Emblem completed three out of four Phase 2 grow rooms in the quarter which will provide an additional 5,200 square foot of grow space. Those rooms should begin to produce harvests in November of this year. The company also closed on more land to create another facility that will target the recreational market. The stock got a penny lift on the news to trade lately at $1.42.

“With the more than doubling of our production capacity complete and the imminent receipt of our cannabis oil license, combined with the strength of our marketing platform and patient registration pace, we are well positioned to demonstrate progress towards profitability in 2018,” noted Gordon H. Fox, CEO of Emblem.

Cronos Group Inc. (PRMCF), another Toronto-based cannabis company also delivered its second quarter results. Sales increased 25% sequentially with Cronos reporting $643,000 in revenue over last quarter’s $514,000. The company recorded positive net income of $174,879. The cost of goods sold dropped to $2.18 per gram and management said it expected the costs to continue to decline as two additional facilities ramp up production.

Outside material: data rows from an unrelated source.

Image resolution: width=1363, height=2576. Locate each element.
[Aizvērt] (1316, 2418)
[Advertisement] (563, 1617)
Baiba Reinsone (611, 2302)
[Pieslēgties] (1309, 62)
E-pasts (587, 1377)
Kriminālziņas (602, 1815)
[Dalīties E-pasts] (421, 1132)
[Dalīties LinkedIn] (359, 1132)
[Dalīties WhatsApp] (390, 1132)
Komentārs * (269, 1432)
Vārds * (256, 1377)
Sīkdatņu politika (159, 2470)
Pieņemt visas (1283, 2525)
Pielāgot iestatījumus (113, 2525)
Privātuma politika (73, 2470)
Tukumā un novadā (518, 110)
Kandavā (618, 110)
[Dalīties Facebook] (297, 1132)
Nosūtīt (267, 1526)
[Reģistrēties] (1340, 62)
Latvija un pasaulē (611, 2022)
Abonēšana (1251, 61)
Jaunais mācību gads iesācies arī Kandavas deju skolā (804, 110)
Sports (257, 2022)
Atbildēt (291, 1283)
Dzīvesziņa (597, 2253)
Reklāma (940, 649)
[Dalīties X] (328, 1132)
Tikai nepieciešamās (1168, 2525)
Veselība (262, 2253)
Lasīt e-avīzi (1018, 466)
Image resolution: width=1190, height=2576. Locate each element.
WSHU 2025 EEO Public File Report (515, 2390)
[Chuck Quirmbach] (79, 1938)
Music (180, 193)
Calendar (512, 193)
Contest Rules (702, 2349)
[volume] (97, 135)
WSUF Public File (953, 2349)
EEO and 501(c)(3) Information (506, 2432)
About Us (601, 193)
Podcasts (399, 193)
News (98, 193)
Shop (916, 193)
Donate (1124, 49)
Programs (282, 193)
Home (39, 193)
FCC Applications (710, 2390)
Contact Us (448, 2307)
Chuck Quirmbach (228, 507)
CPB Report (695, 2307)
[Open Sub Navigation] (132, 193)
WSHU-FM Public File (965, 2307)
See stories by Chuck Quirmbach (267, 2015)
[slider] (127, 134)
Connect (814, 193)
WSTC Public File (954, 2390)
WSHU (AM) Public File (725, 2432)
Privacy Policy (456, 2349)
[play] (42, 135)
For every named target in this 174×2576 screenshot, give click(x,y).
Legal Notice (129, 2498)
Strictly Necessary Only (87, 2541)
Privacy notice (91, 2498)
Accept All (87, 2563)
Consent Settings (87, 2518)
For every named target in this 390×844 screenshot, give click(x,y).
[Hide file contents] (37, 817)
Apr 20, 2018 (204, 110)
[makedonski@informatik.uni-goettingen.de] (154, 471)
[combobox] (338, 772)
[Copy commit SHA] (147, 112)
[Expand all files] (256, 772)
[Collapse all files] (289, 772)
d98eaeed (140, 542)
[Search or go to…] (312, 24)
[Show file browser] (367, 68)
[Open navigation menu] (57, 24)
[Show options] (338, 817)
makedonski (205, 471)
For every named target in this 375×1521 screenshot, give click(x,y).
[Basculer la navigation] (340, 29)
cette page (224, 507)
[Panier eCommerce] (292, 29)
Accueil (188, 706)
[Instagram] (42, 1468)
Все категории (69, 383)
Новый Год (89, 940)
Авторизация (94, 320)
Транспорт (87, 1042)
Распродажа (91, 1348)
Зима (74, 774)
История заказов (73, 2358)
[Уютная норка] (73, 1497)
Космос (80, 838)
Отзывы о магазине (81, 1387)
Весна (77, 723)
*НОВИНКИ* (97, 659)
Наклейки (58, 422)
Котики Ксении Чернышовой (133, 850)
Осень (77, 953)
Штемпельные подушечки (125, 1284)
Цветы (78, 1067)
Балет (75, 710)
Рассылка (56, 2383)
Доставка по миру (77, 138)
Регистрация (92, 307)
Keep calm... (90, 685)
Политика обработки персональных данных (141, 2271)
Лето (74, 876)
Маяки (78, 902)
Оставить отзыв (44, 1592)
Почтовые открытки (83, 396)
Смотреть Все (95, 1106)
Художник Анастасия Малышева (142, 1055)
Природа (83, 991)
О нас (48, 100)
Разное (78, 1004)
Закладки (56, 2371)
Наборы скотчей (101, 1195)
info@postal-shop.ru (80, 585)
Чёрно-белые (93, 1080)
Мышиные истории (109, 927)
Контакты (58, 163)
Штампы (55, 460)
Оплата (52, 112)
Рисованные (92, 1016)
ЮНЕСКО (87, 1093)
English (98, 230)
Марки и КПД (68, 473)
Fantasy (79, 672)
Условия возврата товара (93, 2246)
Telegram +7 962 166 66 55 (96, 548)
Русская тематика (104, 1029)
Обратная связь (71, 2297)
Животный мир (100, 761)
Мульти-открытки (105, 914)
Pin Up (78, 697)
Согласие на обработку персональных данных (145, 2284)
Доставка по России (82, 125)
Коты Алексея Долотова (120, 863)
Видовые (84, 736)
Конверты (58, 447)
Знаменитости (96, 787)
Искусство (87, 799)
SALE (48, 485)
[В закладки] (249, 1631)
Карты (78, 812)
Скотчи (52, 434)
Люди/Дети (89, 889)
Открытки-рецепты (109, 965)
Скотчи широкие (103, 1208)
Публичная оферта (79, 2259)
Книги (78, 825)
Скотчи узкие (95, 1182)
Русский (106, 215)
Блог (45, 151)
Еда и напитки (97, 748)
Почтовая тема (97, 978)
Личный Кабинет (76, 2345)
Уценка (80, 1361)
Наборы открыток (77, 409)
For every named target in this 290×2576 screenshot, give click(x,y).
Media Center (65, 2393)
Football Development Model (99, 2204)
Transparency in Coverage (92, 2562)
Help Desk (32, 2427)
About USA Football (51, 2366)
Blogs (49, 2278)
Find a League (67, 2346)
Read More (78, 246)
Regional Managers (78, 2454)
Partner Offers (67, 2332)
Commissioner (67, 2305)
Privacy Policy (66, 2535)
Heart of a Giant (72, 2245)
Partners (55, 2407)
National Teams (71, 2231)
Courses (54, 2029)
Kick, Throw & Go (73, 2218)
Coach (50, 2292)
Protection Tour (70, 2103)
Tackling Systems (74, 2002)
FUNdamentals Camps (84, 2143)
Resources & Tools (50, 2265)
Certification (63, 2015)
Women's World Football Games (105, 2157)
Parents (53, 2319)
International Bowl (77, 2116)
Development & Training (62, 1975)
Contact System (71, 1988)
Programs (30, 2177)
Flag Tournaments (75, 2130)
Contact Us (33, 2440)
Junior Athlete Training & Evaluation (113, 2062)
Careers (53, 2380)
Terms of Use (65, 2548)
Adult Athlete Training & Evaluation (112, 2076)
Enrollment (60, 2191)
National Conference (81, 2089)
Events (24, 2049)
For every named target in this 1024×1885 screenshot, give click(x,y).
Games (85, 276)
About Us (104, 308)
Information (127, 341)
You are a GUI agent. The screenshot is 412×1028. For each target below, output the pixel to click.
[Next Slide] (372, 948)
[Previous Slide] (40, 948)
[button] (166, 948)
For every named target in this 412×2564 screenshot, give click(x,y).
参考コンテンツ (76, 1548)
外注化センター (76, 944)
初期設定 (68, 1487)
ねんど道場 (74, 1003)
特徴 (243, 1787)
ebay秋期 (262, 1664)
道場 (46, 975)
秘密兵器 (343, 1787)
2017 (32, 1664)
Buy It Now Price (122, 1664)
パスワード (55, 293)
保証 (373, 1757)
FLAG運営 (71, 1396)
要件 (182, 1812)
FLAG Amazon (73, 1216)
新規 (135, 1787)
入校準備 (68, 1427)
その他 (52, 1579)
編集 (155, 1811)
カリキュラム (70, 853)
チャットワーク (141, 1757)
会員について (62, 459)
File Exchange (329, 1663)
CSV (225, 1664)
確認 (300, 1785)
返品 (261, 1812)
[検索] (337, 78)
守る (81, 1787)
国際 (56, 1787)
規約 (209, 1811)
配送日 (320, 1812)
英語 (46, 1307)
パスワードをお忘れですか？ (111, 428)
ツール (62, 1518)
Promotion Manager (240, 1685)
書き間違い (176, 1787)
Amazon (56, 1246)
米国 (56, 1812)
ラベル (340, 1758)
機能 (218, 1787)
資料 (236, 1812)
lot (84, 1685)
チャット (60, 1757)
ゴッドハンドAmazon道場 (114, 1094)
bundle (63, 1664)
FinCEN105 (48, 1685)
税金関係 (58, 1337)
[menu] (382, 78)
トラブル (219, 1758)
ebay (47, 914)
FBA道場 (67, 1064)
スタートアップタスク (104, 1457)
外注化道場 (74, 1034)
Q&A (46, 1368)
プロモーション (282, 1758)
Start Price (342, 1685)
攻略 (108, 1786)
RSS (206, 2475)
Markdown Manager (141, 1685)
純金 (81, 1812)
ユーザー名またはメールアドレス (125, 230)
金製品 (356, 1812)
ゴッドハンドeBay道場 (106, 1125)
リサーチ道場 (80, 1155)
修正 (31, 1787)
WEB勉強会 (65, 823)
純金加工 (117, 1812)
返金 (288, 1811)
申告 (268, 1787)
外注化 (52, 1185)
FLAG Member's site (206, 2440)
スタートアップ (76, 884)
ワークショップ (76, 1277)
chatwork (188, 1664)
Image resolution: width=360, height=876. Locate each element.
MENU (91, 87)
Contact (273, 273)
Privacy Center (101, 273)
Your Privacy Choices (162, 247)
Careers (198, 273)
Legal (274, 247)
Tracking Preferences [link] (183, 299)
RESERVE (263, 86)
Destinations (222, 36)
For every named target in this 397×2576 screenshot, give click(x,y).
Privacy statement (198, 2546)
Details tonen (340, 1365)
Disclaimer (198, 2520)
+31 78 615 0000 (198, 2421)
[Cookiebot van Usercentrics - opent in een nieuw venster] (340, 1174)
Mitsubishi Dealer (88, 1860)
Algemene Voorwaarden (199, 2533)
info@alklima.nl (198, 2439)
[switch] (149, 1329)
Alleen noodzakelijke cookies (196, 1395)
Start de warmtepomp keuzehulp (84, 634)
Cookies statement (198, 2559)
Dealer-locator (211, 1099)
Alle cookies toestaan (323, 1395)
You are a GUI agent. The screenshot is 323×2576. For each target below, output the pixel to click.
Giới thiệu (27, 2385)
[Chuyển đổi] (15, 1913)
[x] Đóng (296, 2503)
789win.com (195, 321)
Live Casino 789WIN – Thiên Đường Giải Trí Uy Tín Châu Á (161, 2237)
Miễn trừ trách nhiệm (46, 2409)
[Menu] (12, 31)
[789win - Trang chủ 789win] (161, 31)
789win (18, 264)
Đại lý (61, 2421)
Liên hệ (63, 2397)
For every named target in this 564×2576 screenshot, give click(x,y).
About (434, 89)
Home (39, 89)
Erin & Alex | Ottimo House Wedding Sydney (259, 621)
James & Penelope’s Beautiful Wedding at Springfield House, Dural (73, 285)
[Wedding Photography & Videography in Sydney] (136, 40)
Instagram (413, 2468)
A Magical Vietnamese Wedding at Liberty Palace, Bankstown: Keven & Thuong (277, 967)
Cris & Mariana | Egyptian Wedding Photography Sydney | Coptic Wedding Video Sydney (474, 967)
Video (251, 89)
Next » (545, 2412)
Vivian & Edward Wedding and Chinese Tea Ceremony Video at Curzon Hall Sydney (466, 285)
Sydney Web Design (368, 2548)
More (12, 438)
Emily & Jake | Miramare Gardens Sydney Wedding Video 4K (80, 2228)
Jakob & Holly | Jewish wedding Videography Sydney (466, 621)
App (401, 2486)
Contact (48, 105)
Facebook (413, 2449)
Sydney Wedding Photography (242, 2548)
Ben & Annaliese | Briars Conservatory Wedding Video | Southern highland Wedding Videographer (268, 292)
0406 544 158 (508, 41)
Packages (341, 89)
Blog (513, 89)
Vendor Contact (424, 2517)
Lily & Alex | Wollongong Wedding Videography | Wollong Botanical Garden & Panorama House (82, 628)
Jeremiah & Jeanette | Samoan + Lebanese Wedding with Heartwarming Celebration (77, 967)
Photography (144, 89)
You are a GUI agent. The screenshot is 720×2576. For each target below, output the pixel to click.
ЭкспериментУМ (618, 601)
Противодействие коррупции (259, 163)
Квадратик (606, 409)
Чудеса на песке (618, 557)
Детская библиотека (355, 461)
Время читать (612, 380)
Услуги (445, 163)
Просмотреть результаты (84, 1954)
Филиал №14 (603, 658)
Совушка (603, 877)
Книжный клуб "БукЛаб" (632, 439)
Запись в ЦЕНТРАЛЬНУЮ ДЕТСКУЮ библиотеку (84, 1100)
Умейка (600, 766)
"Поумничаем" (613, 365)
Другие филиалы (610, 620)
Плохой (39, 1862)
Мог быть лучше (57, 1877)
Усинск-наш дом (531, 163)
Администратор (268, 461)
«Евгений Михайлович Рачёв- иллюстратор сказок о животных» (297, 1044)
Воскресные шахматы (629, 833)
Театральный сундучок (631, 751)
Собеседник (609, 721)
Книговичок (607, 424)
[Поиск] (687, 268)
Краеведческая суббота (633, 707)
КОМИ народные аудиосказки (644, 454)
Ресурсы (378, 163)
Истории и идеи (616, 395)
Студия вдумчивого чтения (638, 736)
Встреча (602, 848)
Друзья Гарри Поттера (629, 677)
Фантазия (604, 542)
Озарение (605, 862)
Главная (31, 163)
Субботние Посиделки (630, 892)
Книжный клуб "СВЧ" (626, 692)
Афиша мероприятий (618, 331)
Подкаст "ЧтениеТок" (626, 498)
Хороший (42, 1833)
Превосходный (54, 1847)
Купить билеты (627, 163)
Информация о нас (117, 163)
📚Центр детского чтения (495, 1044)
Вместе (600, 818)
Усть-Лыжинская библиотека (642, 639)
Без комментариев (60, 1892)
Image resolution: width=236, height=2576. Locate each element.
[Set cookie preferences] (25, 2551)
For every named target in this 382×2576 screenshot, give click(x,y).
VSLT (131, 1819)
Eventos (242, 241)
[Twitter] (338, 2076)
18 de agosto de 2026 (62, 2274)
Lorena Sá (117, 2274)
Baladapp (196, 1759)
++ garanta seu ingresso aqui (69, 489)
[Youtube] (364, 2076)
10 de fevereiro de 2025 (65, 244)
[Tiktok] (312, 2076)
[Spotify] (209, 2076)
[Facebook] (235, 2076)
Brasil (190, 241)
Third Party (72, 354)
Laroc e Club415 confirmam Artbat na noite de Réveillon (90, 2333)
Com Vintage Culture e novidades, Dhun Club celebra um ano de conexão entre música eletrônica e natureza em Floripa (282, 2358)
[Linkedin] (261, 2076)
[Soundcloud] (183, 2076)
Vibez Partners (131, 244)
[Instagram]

“It’s been less than a year since Cronos acquired Peace and we’re just beginning to see the results of the work we’ve put in.  I expect Q3 to be the most successful quarter in our company’s history, and I have no doubt that that momentum will continue into 2018 and beyond,” says Mike Gorenstein, Cronos Group CEO.

Cronos also noted that during the quarter it repaid a $4m mortgage to Romspen Investment Corp., which in turn provided $40 million to fund ongoing expansion efforts. The stock moved higher by two cents to trade lately at $1.86.